Re: Adderall Worsens My Hypoglycemia » Ron Hill

Posted by Ritch on February 9, 2005, at 12:47:48

In reply to Re: Adderall Worsens My Hypoglycemia » Ritch, posted by Ron Hill on February 9, 2005, at 11:25:31

Ron, are you checking your blood sugar with one of those portable devices (like diabetics use) during the course of the day? I tried that once when I was having really bad periodic daytime drowsiness that I couldn't seem to figure out (it was normal the whole day). I can't remember the exact MOA that sitmulants have (other than being NE/DA reuptake inhibitors/releasers), so I can't really answer your question. From what I recall it does initially raise your blood sugar when it kicks in.. so perhaps the crashing effect is aggravating things. Maybe there is something you can do with meal timings, etc.??


> Mitch,
>
> Adderall greatly worsens my hypoglycemia. Does this make any sense to you?
>
> -- Ron
> ---------------------
>
> > > > Just prior to my thyroid tumor being found I was on Adderall and was experiencing a spate of panic attacks.
> > >
> > > > The nurse told me she thought the Adderall could have contributed.
> > >
> > > Ritch, do you think the nurse was right? In other words, is it your opinion that the Adderall contributed to your thyroid tumor?
> > >
> > > -- Ron
> >
> >
> > Ron, it is possible, but I am not convinced. I've got a family history of thyroid/metabolic disorders (more so than psych disorders BTW). My Mom had three interventions for thyroid problems.
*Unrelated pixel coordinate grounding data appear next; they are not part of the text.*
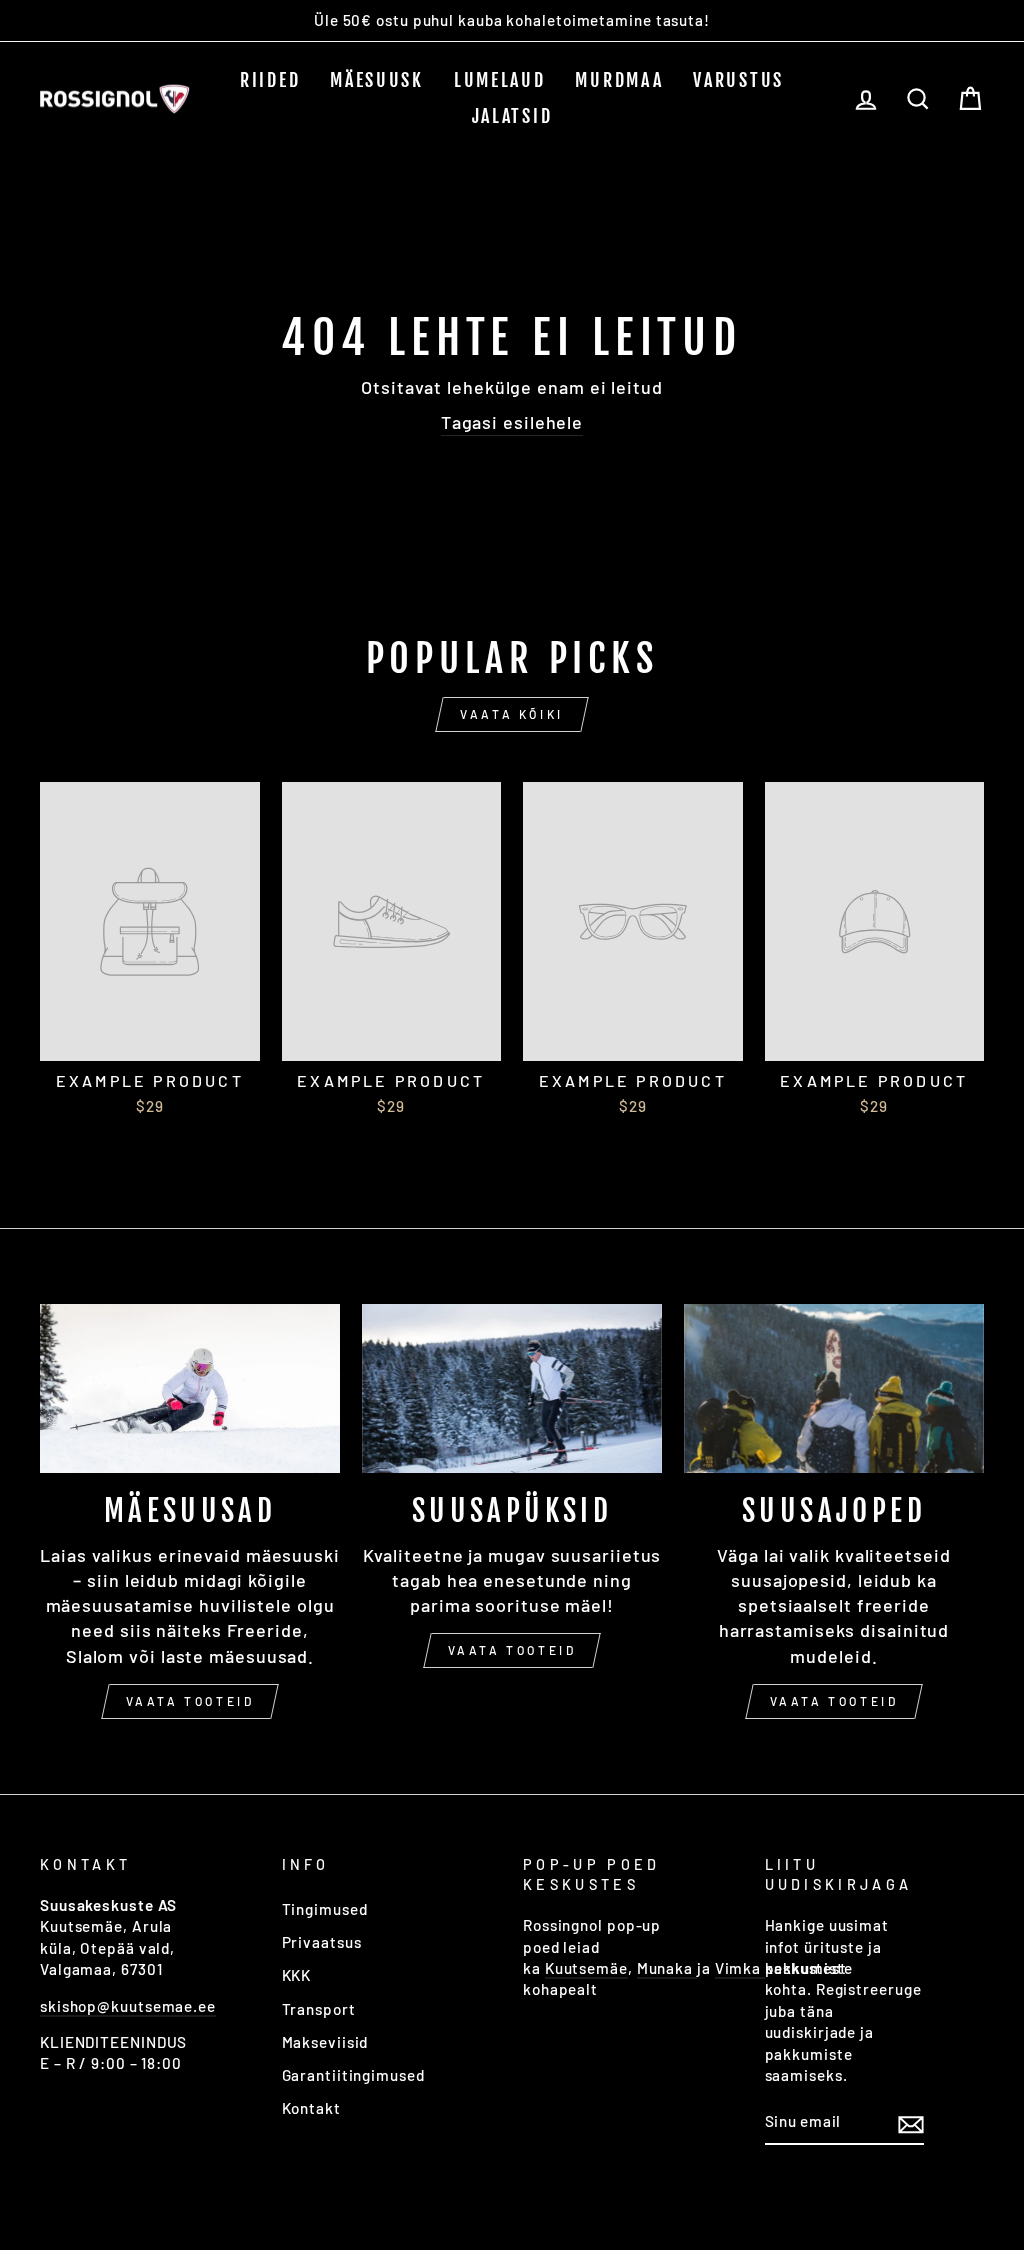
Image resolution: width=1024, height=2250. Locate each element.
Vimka (740, 1968)
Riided (270, 80)
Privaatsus (322, 1942)
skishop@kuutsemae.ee (128, 2006)
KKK (297, 1975)
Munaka (667, 1968)
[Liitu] (911, 2123)
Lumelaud (500, 80)
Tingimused (325, 1909)
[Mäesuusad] (190, 1388)
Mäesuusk (377, 80)
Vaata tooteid (190, 1701)
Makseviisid (325, 2042)
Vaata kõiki (512, 714)
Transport (319, 2009)
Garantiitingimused (353, 2075)
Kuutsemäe (586, 1968)
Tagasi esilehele (512, 422)
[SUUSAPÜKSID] (512, 1388)
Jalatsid (512, 116)
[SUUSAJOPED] (834, 1388)
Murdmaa (619, 80)
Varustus (738, 80)
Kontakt (311, 2108)
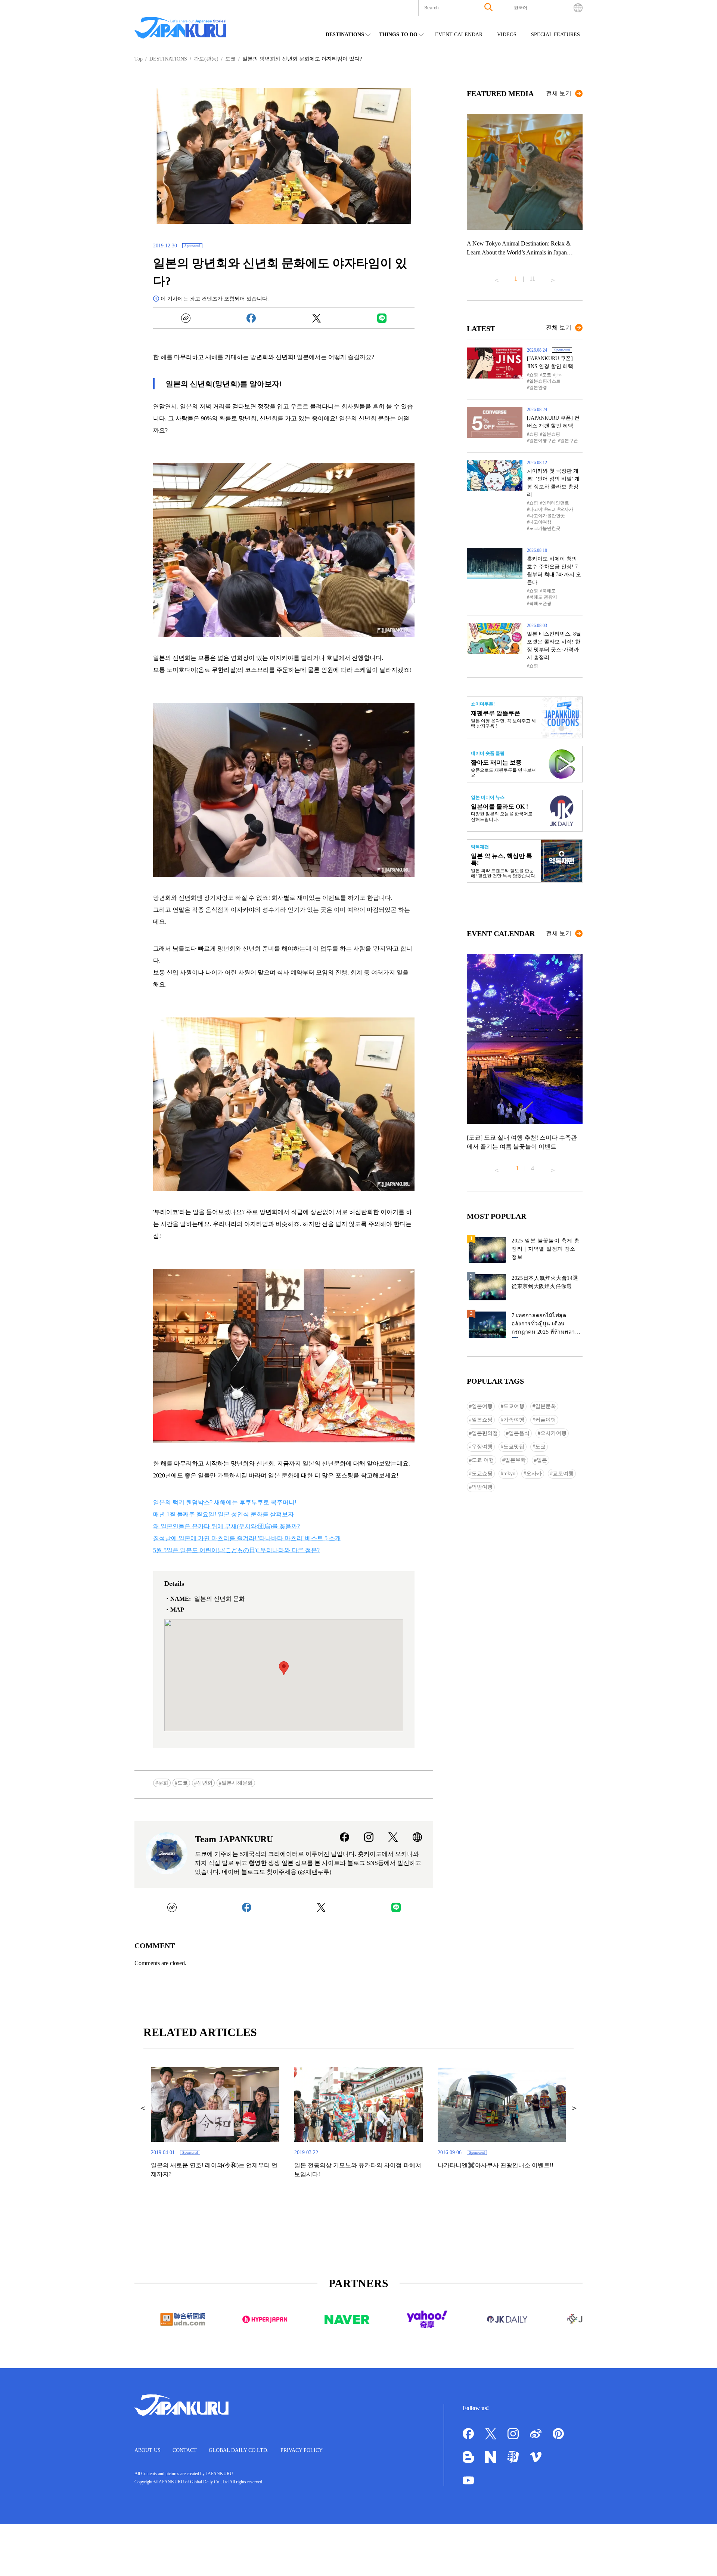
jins (558, 375)
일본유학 (515, 1460)
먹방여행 (482, 1487)
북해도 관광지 (543, 597)
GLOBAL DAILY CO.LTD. (239, 2450)
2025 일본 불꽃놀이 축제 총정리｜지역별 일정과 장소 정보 (546, 1249)
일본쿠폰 (569, 440)
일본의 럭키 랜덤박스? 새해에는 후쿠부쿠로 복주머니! (225, 1502)
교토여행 (563, 1473)
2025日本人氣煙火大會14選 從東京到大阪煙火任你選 (545, 1282)
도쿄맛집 (513, 1446)
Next (552, 277)
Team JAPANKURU (234, 1839)
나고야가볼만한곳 (547, 515)
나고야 (536, 509)
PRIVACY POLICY (301, 2450)
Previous (496, 277)
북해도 (549, 591)
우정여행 (482, 1446)
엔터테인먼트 (555, 503)
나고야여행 (540, 522)
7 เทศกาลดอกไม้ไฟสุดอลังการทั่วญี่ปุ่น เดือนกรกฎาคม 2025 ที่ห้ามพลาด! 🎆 (546, 1325)
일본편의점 (485, 1433)
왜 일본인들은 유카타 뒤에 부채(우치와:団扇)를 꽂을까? (226, 1526)
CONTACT (185, 2450)
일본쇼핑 (551, 434)
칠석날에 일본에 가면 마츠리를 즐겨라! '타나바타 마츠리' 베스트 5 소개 (247, 1538)
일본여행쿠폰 (542, 440)
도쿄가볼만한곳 (545, 528)
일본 (542, 1460)
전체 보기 (558, 93)
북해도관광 (540, 603)
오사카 (566, 509)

The first was solved by simply taking T4 (when she was young). The next was surgery to remove a benign tumor. The next was surgery to remove most of her thyroid after it was found to contain a cancerous tumor. Her first surgery ocurred at the exact same age that my first surgery occurred (for a benign tumor). My surgeon reasoned it would be best that most of my thyroid be removed because of my Mom's later cancer experience (ten years later). The thing that does spook me about dopaminergic meds (antipsychotics/stimulants) is their effects on hormones (prolactin, etc.) So, the stim thing might have impacted the growth, but I think it was probably more genetic... BUT I would welcome any comment from anyone about this issue. Adrenal functioning.. I think that's what the nurse was linking with stim usage and the tumor growth thing... just guessing here.. Not to say that I wouldn't try pstims again in the future if they prove helpful. I just need to check thyroid hormones, etc. and make sure things aren't going awry... I've also had potential *para*thyroid problems from lithium usage over many years (clinical hypercalcemia in the past resulting in dx of lithium). I'm starting to think that my extreme med sensitivities may be related to a screwed up neuroendocrine system (from the genetic getgo), and that certain med changes that get made have to be followed up with relatively frequent serum electrolytes, TSH, etc.